*Task goal*: Reproduce the entries below verbatim, starting at the line containing "Screen dimensions: 202x202" and continuing through the end of the entries. Omit the pictures from your output.

____

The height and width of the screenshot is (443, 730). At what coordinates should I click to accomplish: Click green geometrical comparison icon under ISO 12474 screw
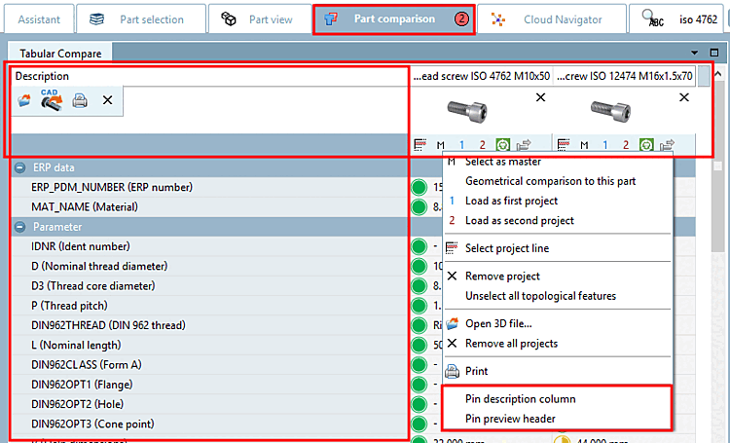tap(646, 145)

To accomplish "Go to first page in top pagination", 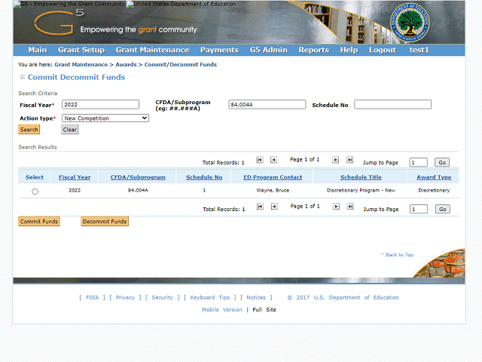I will (260, 160).
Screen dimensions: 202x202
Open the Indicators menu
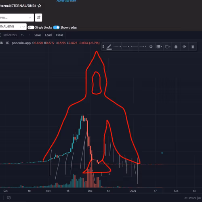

____

*Answer to this exercise*:
Screen dimensions: 202x202
Open the Indicators menu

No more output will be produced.